• _Brief_: Pictures stay out of the output. Return exactly the lines below from the one with "Instruction: Click the 修正日時 date field" down to the one with "Move the Rooms menu up", both included, and nothing more.

Dataset entries:
*** Begin section ***

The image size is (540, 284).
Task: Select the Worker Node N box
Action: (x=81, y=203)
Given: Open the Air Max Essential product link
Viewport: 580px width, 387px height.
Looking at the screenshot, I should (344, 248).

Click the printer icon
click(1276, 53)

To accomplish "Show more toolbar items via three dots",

*** End section ***
*** Begin section ***

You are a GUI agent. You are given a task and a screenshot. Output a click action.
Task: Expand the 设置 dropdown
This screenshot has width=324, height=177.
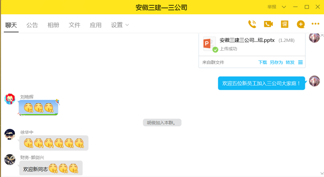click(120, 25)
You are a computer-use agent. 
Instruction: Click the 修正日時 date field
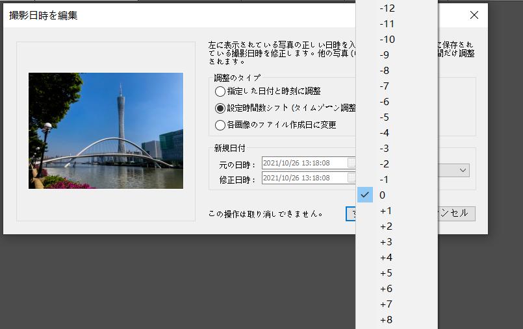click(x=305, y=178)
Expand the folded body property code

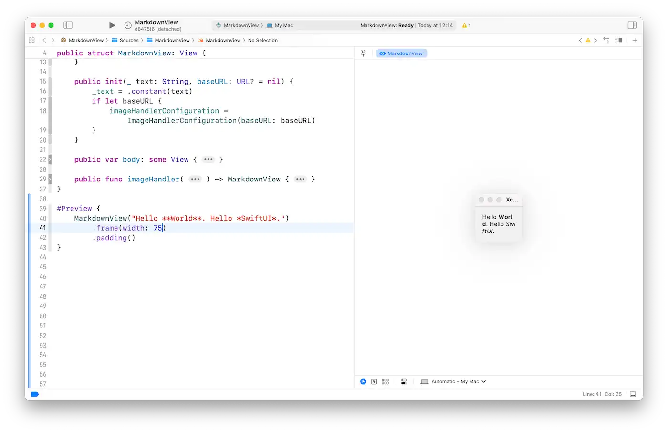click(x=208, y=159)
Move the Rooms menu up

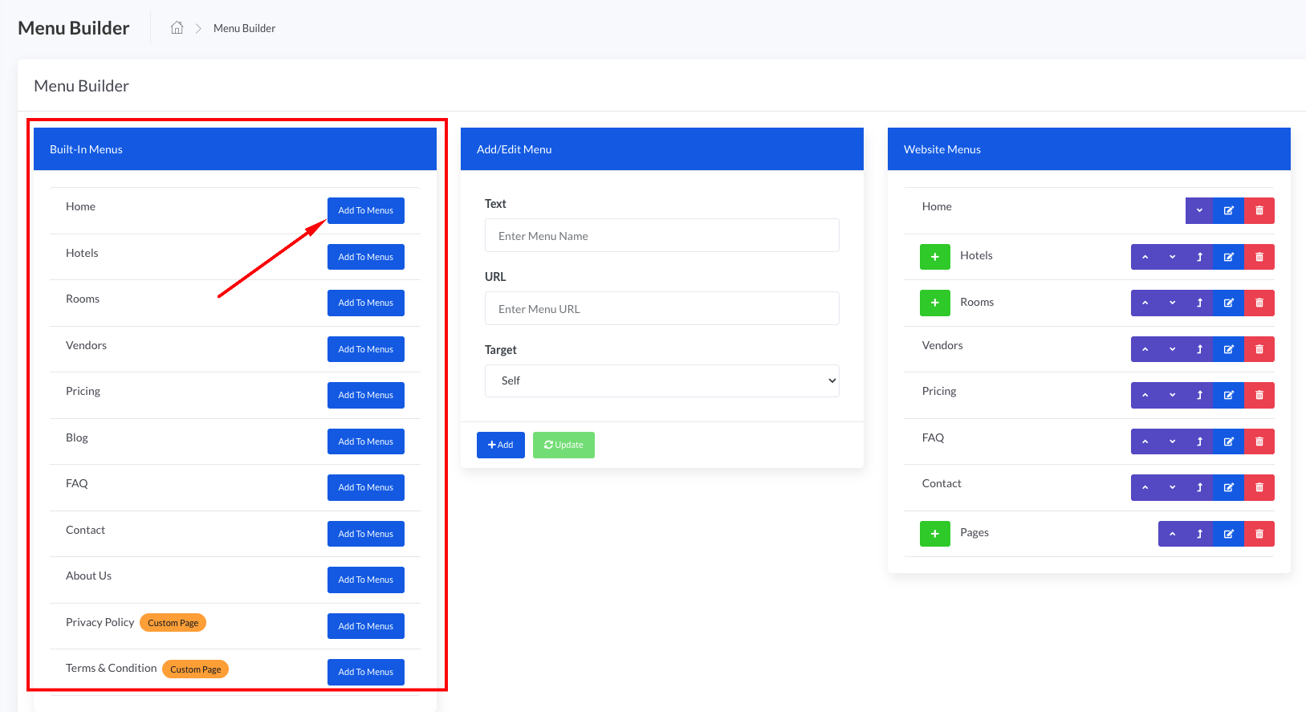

*** End section ***

• _Task output_:
Instruction: Click the 修正日時 date field
click(x=305, y=178)
Expand the folded body property code

click(x=208, y=159)
Move the Rooms menu up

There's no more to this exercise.